日本で言えば、80年代頃から歴史学はアナール派などの影響のもとで社会史の研究が盛んになったが、これもある意味では政治史や経済史に対する補完的な役割というか、すべてが組み合わさらなければ、全体像が見えないという意味があったと思われる。そうした歴史研究一般の動向と並行する思想が本書にも流れている。




 唐朝300年弱の世のうち、繁栄と安定の日々はせいぜい100年たらずだった。しかし久々の統一と平和、制度の充実がさいわいして、社会経済は唐代のなかばから清代にいたる長い上昇の周期に向かった。そのいくつか考えられる駆動力のうち、筆頭にくるものは大運河効果だろう。八本の公路はおおむね河川に沿ってはいるが陸道のシステムで、飛脚と早馬の世界である。610年に完成した大運河は内陸水運時代の幕開けであった。東西方向の黄河、淮河、長江(揚子江)が今や南北につながり、華東そして淮河・長江から広東・広西以北にわたる“江南”(華東南部と江南を合わせて“東南”ともいう)が中国全土のなかでも経済効率の高い地域として浮上した。

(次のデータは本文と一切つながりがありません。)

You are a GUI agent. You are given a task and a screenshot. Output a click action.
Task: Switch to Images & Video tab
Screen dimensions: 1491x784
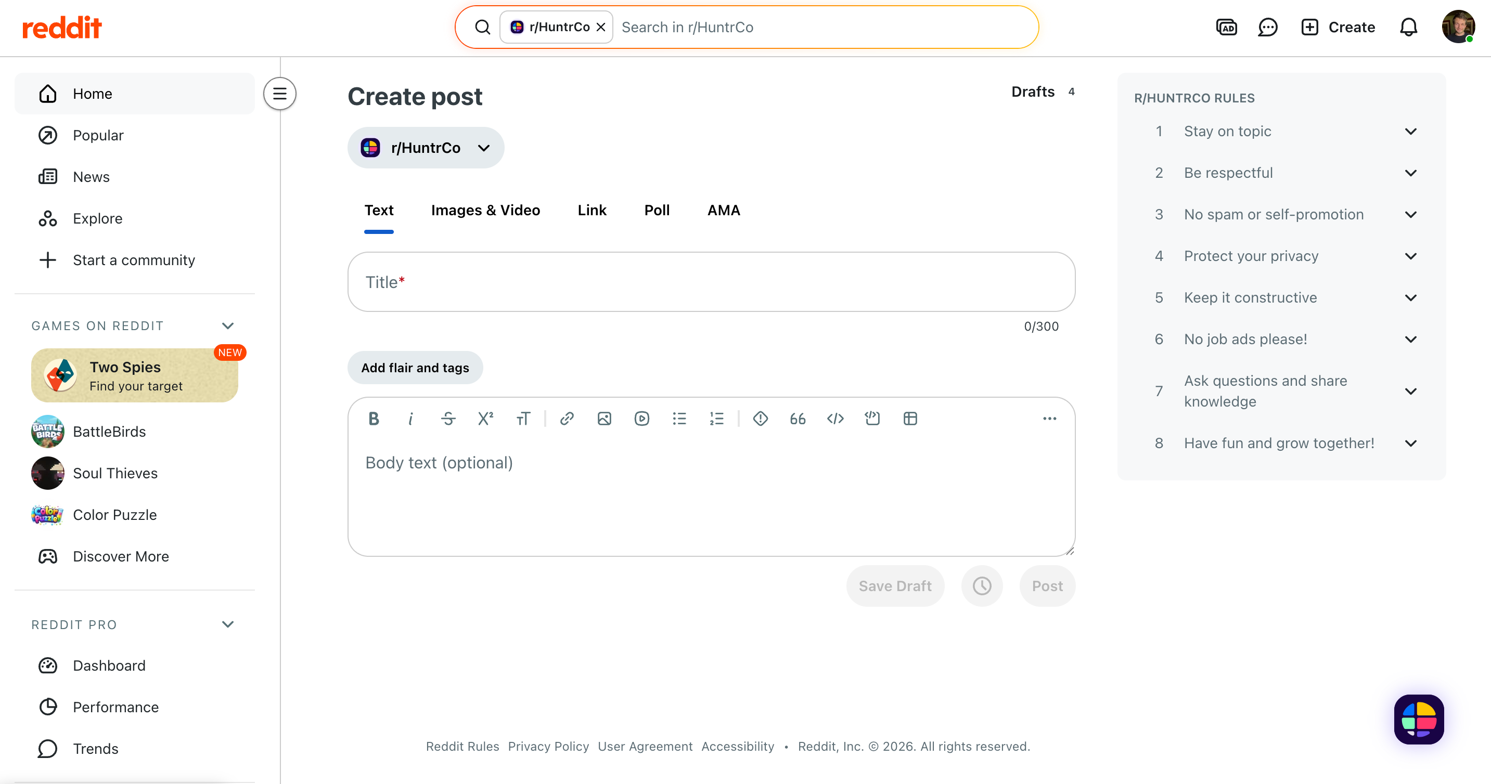point(485,210)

水運は陸運よりも10-20倍も安く、早く、安全で大量の輸送をもたらすからである。大運河の副産物として、それが通過する江蘇省の低地や沿海部で塩田がひらけ、これがやがて水田になり広域にわたる低地の干拓がうながされ、“東南”の物産として低地の米・塩、山地の茶・漆・藍が、華北の市場に向けて特産化した。当然に交通の要所や難所、人口の多い地域に交通業が育ち、これに同調して「客商」(遍歴商人)がその活動を広げた。唐代なかばには中国南北の人口配分が北に4.5、南に5.5になった。(p.27)



登録人口の分布は、漢のときに北方に9、南方に1の割合だったものが、後漢・三国から魏・晋・南北朝時代には北に7、南に3に変ったとされる(p.23)。これが唐代になると南方の方が人口が多い地域に変ったというわけだ。

この後、大きな流れとしてみると、都が長安から北京に移っていく。陸上交通が主体だった時代には内陸にあり、遊牧地帯と農耕地帯の中間にあった長安に地の利があった。大運河と水運の比重の大きさによって、長安の地の利は小さくなり、防衛の要望を満たしながら、南部の豊かな物資を手にすることができる北京が浮上したという流れを描くことができる。




 つぎに宗・元代の都市史において見落とせないのは、海港都市が成長をはじめたことであろう。東南海岸ぞいには漢代以来、広州が海港として知られてきたが、福建、浙江、江蘇、山東の沿海域を南北に往来する海上交通は長く不振であって、逆に内地の府州域・県城の大半が実際は内河の港市であったのと対照的であった。日本、朝鮮半島、あるいは遠く東南アジアにまでも渡る大型のジャンク船(200-500トン)が定期周航をするようになるのは、唐末からであって、広州以外に泉州、福州、温州、台州、寧波、定海県(舟山)、乍浦、かん浦鎮、青浦鎮、劉家港、上海鎮、海州、楚州、密州板橋鎮(膠州)が、宗-明代にかけてあるいは市舶務、あるいは市舶場の置かれる海港として登場したことは、画期的なことである。これは、大運河がその南端の杭州以南において山地で行く手をさえぎられ、海に向かって延伸してゆき(O.ラティモア)、これと軌を一にして海運がおこったと考えれば理解しやすい。(p.46-47)



上の引用文と繋げると概要が理解しやすい。

中国地域の中核部は、北から南へ、そして沿海部へと展開していった。